Which enzyme catalyses the formation of ATP?

• ATP Synthase.

How many ATP molecules are theoretically made from one NADH vs one FADH?

• NADH: approx 2.5 - 3 ATP (enters start of chain).

• FADH: approx 1.5 - 2 ATP (enters later in the chain).

What is the total theoretical yield of ATP from one molecule of glucose during aerobic respiration?

• 32 ATP (though practically it is often closer to 30 due to leakage).

Why does FAD produce less ATP than NAD?

• Reduced FAD donates its electrons to a carrier further down the chain than NAD. This means fewer protons are pumped across the membrane, so less ATP is generated.

What is the final product formed when oxygen accepts electrons?

Water.

Describe the process of chemiosmosis in the mitochondria. (5 marks)

• Protons (H⁺) accumulate in the intermembrane space due to active transport by the ETC (1).

• This creates a proton/electrochemical gradient (higher concentration in intermembrane space than matrix) (1).

• Protons diffuse back into the matrix through ATP Synthase (1).

• This flow causes a conformational change in ATP Synthase (1).

• Which catalyses the reaction: ADP + Pi → ATP (1).

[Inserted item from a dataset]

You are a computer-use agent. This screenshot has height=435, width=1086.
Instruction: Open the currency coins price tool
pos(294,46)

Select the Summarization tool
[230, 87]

Explain the role of the electron transport chain in the generation of ATP. (3 marks)

• It accepts electrons from Reduced NAD/FAD (1).

• As electrons pass along the chain, they release energy (1).

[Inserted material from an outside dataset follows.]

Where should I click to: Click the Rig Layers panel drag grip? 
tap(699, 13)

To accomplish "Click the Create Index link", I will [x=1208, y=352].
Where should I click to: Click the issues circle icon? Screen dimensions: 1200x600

• This energy is used to pump protons across the membrane to create the gradient required for ATP synthesis (1).

Cyanide is a poison that inhibits the final electron carrier in the ETC. Explain how cyanide stops ATP production. (2 marks)

• Cyanide prevents electrons from being passed to oxygen (1).

• The movement of electrons stops, so no protons are pumped (1).

• The proton gradient dissipates, so ATP synthase stops working.

Why is the inner mitochondrial membrane folded into cristae? (2 marks)

• To provide a large surface area (1).

• To hold more electron transport chains and ATP synthase enzymes, maximizing the rate of ATP production (1).

Oxygen is the "final electron acceptor." Explain what this means and why it is essential. (3 marks)

• Oxygen sits at the end of the ETC and removes electrons (and protons) to form water (1).

• Without this removal, electrons would accumulate, and the carriers would remain reduced (1).

• This would stop the flow of electrons, halting the pumping of protons and stopping aerobic respiration (1).